Think carefully for a moment and ask yourself, when was the last time you made a mistake? Be honest with yourself and think hard about this.
If you can’t remember the last time you made a mistake, then you have essentially stopped learning and you are playing things too safe. Maybe that’s because you are in an environment where any mistake, however, small would be seen as a failure and would put your job at immediate risk. If that’s the case then, to be honest, I don’t blame you. If that is the case you should really ask yourself if you want to be subjecting yourself to such a negative and toxic environment.
As a manager, you need to carefully think through how you respond to one of your team making a mistake. Some mistakes can be horrible in the moment and may cost your company thousands of pounds to recover from. When someone makes a mistake, what do you do? Fire the person on the spot? Ideally no, think of it as expensive training.

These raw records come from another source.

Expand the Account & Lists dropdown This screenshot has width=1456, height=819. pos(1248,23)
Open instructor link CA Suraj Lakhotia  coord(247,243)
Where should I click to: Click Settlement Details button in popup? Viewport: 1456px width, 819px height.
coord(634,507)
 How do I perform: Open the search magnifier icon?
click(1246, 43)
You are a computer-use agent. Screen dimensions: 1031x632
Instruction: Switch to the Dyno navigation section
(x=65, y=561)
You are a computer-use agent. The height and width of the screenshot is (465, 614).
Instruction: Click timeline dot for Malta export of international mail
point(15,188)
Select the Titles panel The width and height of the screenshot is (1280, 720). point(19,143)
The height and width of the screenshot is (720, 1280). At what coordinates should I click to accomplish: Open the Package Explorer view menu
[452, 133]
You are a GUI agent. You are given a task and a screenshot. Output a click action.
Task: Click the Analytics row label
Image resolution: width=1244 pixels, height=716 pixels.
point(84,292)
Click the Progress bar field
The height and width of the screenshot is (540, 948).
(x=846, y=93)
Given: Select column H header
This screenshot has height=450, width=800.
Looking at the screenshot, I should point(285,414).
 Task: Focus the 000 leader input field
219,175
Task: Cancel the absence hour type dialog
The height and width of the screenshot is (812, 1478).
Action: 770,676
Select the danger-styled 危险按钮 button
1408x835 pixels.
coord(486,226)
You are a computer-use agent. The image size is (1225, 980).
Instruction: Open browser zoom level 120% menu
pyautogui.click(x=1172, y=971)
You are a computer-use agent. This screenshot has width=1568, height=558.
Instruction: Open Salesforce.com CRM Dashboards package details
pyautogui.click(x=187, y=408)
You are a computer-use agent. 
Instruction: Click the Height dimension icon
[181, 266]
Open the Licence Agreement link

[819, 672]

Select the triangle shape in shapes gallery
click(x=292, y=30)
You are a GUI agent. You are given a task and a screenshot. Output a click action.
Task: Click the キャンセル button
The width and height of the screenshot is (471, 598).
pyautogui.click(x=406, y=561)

Would you fire someone who has just been on an expensive training course?
I’ve seen teams bond and build strength from mistakes, sometimes the recovery from a mistake can really bring people together.
In reality, most mistakes are fine so long as you review them in an open and honest way afterwards and capture the learning for the individuals involved and the company. Doing this well is a sign of a mature and high performing organisation.
If the same mistake is being made, time and time again then either the review and learning process is failing or there is something else happening with the individuals concerned which will need deeper review. As a manager however if the same mistake keeps happening are you sure you have captured and applied the learning correctly and fully?
These days if you don’t make a few mistakes and find your edge and push your boundaries on a regular basis you are damaging your career development and not serving your business and customers longer-term best interests.
Think for a moment about babies and young children, they learn to walk by lifting themselves up, taking a few steps, getting their balance wrong and learning from this. They fall over, they hurt themselves and pick themselves up and they learn to walk, then they learn to run and for some, they go on to run marathons and win races.
The skill is knowing when to take a little risk in a safe environment and when it is necessary to absolutely get something right the first time. I recently heard one business coach say you should be making a mistake a third of the time. I’m not sure I’d ever recommended going that far as you may end up burning too much credibility and it’s still important to be seen as a ‘safe pair of hands’, you’ll have to find a balance that’s right for you.
If you really struggle to think of the last time you made a mistake, it’s safe to say you need to relax, find your edge and learn something new.